Cardio is great — it improves cardiovascular health, increases lung capacity, lowers blood pressure and so much more. But let’s get one thing straight; more cardio is NOT the magic formula for weight loss. For years I would spend hours on the treadmill believing that I would step off 5lbs lighter and looking like a new person. Needless to say, these were not the results I found. 

Eventually I started incorporating strength training into my workouts and for the first time I actually saw changes in my body. I couldn’t believe I spent so long being afraid of weights! The beauty of strength training is that it builds lean muscle mass, which both increases metabolism and decreases fat. Lean muscle is metabolically active while fat is not. This means the more lean muscle you have, the more calories you will burn. The problem with cardio alone is that it does not build lean muscle and therefore does not improve your resting metabolic rate. 
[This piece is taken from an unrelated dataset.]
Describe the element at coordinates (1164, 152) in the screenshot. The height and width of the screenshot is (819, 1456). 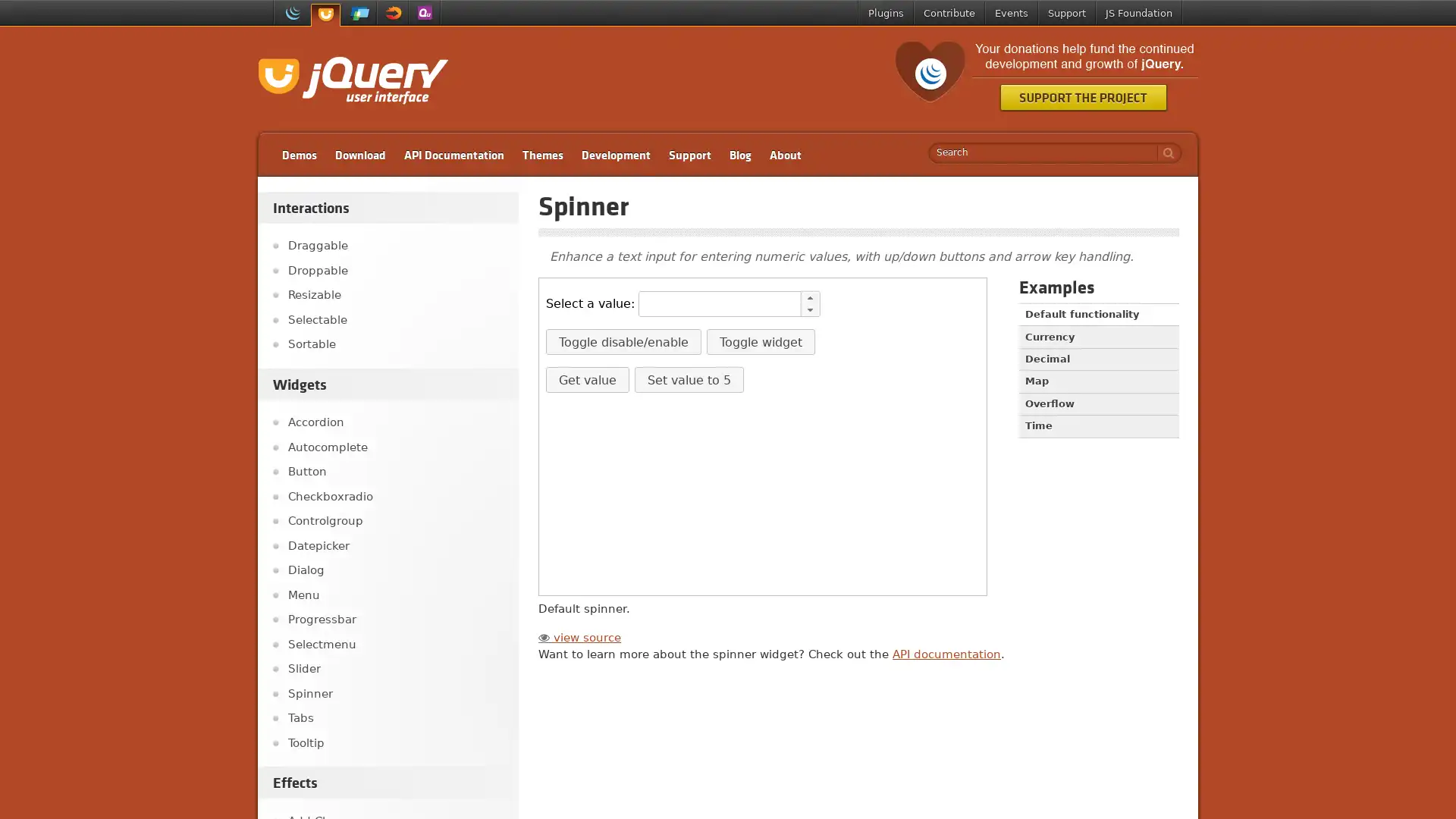
I see `search` at that location. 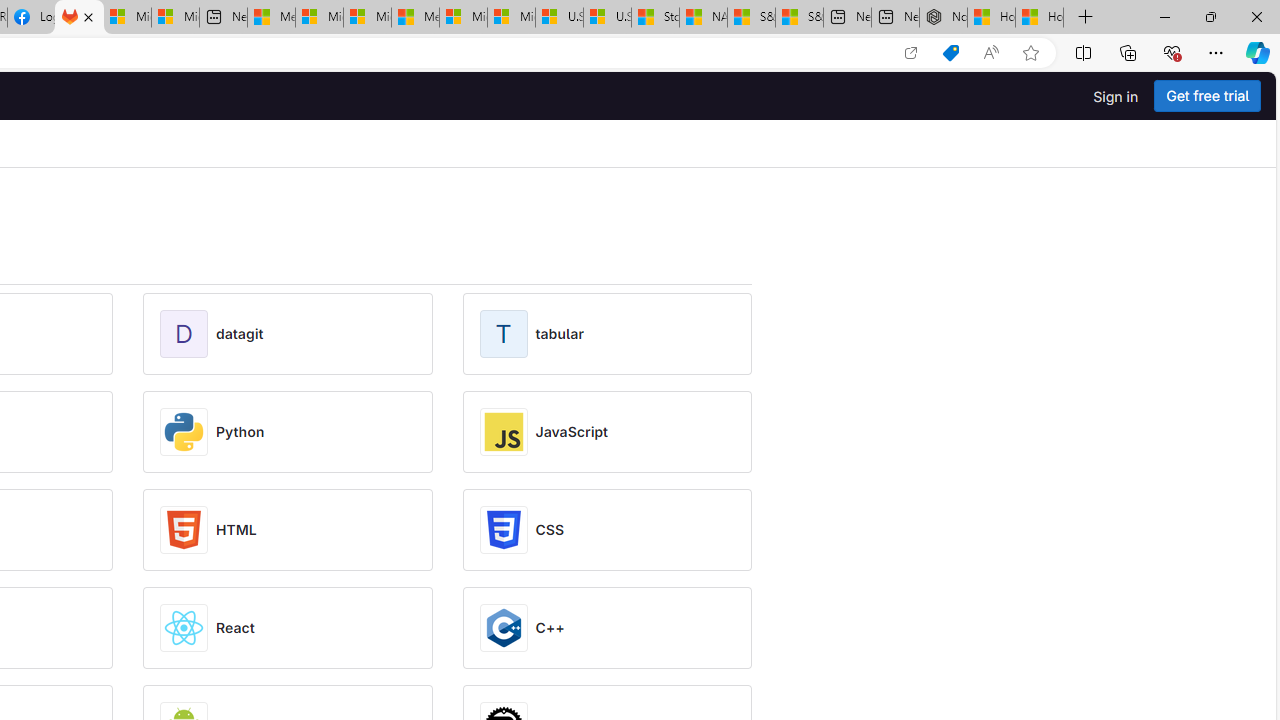 I want to click on 'datagit', so click(x=240, y=333).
The bottom line is that while cardio provides many health benefits, strength training is an essential component of losing weight and improving physique. Not to mention spending an hour on a treadmill can be straight up boring!  
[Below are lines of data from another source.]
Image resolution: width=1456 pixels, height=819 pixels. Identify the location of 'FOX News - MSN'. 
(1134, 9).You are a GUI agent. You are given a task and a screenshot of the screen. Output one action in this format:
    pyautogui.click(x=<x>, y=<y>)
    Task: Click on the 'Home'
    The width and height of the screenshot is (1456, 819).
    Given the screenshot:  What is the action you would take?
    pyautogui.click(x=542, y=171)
#2: Weights Make You Bulky 

This exercise myth may be my absolute favorite! The belief that lifting weights makes women bulky and masculine has become overwhelmingly popular in the fitness industry and has created so much fear towards strength training. There are various reasons this is simply not true; starting with the fact that most women simply do not possess enough testosterone to grow huge hulk-like muscles. Building muscle is actually a long, slow process and most women don’t lift heavy (or often) enough to get bulky. Including strength training in your exercise regime helps shape your body, not make it bigger. Lifting weights provides far more benefits than simply improving body composition. It improves bone density, prevents osteoporosis, stabilizes joints, activates EPOC (the after-burn effect) and so much more. If you aren’t quite convinced after reading this — pick up a dumbbell and put it to the test! You will be blown away by the results. 
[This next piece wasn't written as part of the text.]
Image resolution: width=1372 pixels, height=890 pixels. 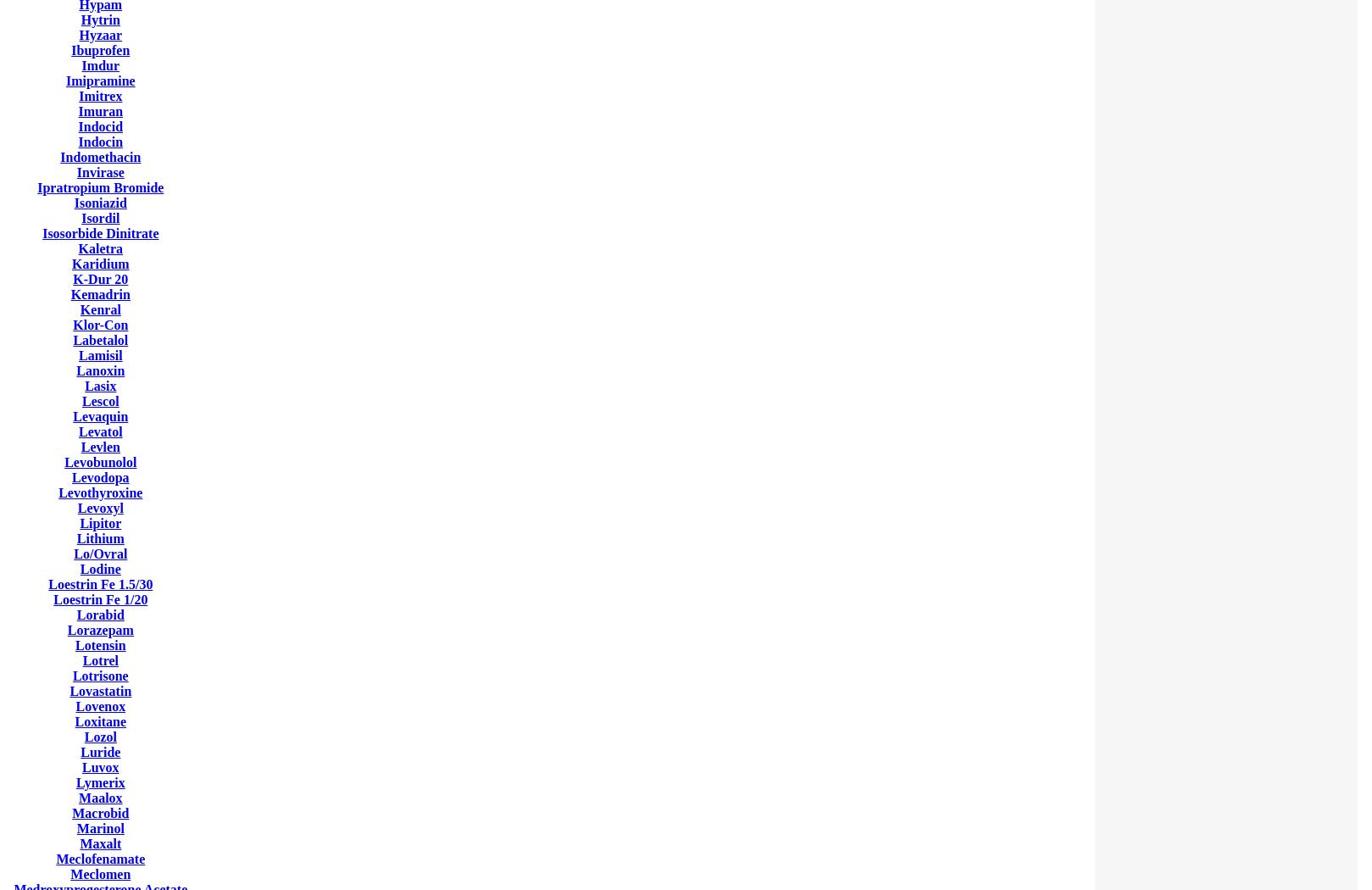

#3: Fasted Workouts are More Effective 

Exercising on an empty stomach: good or bad? First let’s talk about the difference between a fed state and a fasted state. After eating food, your body is in a fed state where it digests the food eaten and uses it as energy to fuel activity. When you haven’t eaten anything in a certain amount of time, you will enter into a fasted state. This means your body will start using its own stores for energy. So, it makes sense that if you workout in a fasted state then your body will burn more fat, right? Not necessarily. 

While fasted training does increase fat oxidation, this doesn’t directly translate to increased (body) fat loss.  Exercising on an empty stomach may increase short-term fat oxidation but that doesn’t mean anything for fat loss because it is the long-term fat balance that determines whether you are losing or gaining fat mass. 

I believe the popularity of fasted workouts is just another marketing tool to make people believe that weight loss is achieved through a specific workout or diet plan. The bottom line is that weight loss is a science, calories in versus calories burned. So, while it is true that fasted training may burn more fat than training while fed, if at the end of the day you are still in a calorie surplus — no amount of fasted training will matter. 

Soooooo, have you fed in to any of these myths before? If so, you are definitely not alone! There is so much false info floating around these days that it can be hard to actually know fact from fiction. That is one reason I started this blog, to help you know the truth, so you can get the results you are want without wasting time, money, or energy!